LaFAYETTE, Ga. — A growly voiced welder stands with his wife in front of a judge in Walker County and defies the court’s jurisdiction in a traffic prosecution topped by a rectal cavity search in service of Sheriff Steve Wilson.
By David Tulis / NoogaRadio 92.7 FM
Gregory Parker refuses to enter a plea because he doesn’t understand the cause and nature of charges against him in a case in which Sheriff Wilson’s deputies impose the state’s shipping and freight regulations on one who insists his job site is not the roadways and byways of Georgia.
Judge Billy Mullinax goes to pains to tell Mr. Parker, bearded and wearing a T-shirt and scuffed boots, how an attorney would help him. An attorney would help devise defense strategy, assist in selecting jury members, examine witnesses, would be “helpful in a lot of ways.”
Mr. Parker is leery. There is no evidence in the June 16 Father’s Day arrest, no evidence that he was involved if any business on the road and that he will not enter a plea on account of the court not having been given jurisdiction by lawful use of police power by Sheriff Wilson.
The legal system chops up its causes to continually bring accused people back for one more hearing — a motion hearing, an evidentiary hearing, a motion hearing, and then, finally, maybe, a trial.
Judge Mullinax says he is not here today to argue any of the merits of the case but to get a plea. He asks Mr. Parker if he is standing mute on the plea.
Judge Mullinax forces the issue of a plea, giving Mr. Parker but two options.
Guilty or not guilty. Two other of five possible pleas one can rightly claim are nolo contendere (no contest) and standing mute on the plea. Mr. Parker, like Christ before Pilate, is effectively standing mute on the plea, denying jurisdiction.
Mr. Parker declares his rejection of the choices and the venue as legally improper and premature. He shakes his head in answer to one question. Standing to his left is his wife, Kasee, mother of their young daughter.
Around them, a bevy of bailiffs, court officials, and a lanky white-headed assistant solicitor and prosecutor, Patrick Clements, wearing a blue blazer under which peeks an untucked white shirt.
“We’re not here to argue the case.
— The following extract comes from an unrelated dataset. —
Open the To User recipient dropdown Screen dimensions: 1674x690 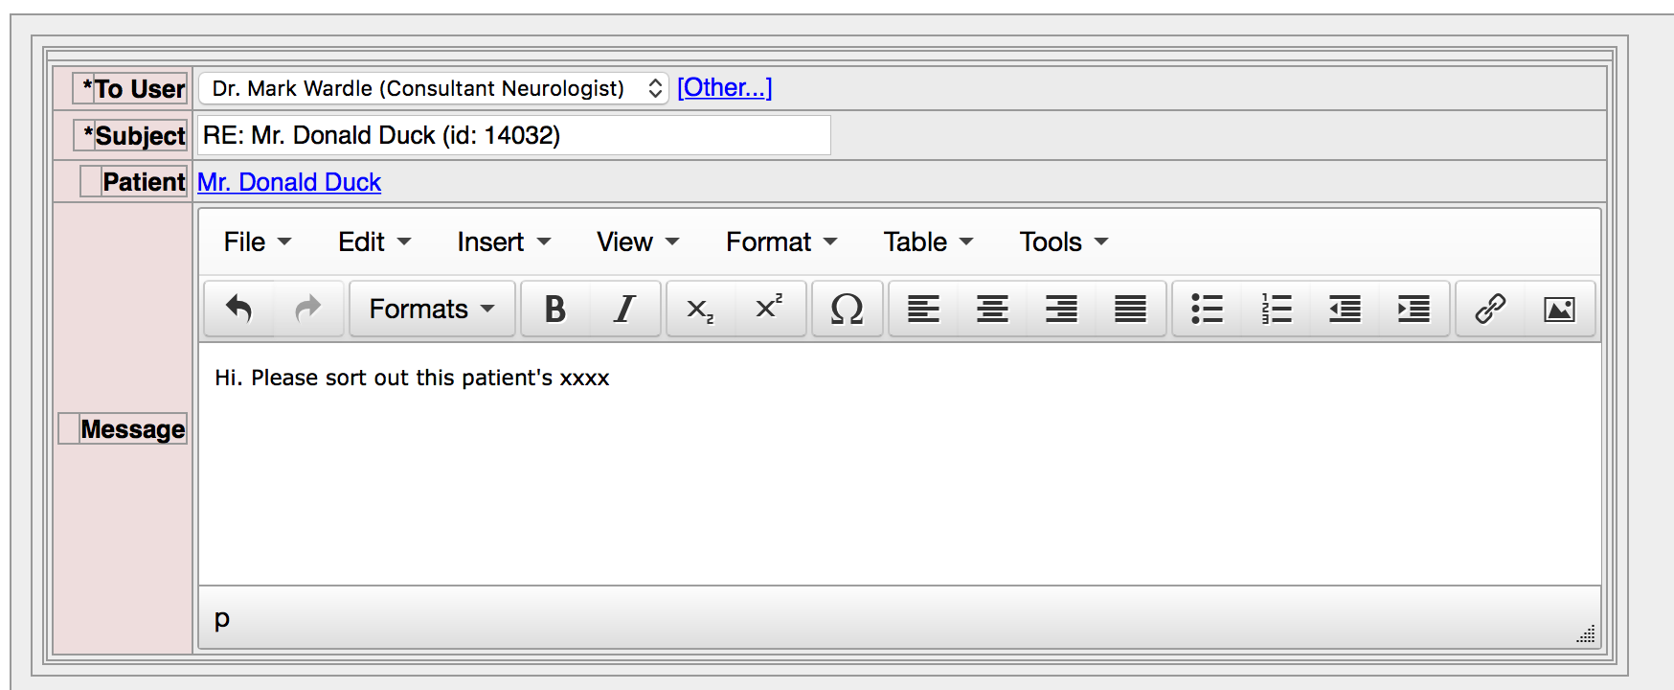pos(434,88)
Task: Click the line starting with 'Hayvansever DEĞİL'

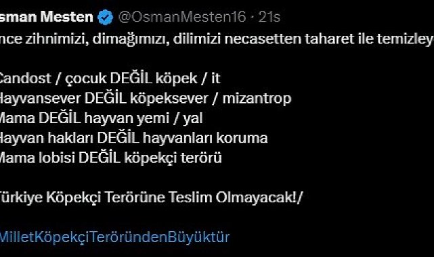Action: tap(146, 99)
Are you standing mute of the plea?” the judge appears to say. So will Mr. Parker enter a not guilty plea?
“I object,” Mr. Parker says.
“Objection noted,” the judge says. The judge says he is going to enter on Mr. Parker’s behalf a not guilty plea. “You are not my attorney. I object,” Mr. Parker, adding that says only he or his attorney can properly enter a plea and that he objects to the judge practicing law his behalf.
Mr. Parker turns his bearded jowls to the remainder of the 160 people who filled the gallery earlier this morning.
“The judge is entering a not guilty plea on my behalf,” he says in a loud voice to the 30 souls in the courtroom.
An official reads a statement that says the judge is “preserving his rights” and entering a not guilty plea.
Chummy aid, or prosecutor?
At a meeting before court begins, this reporter makes a request to Judge Mullinax that is apparently without precedent. And that is that he be allowed to use a laptop and camera in court for news coverage. No member of the press has done that before, the judge says. Not even the Walker County Messenger, a newspaper? I ask. Hasn’t been done before.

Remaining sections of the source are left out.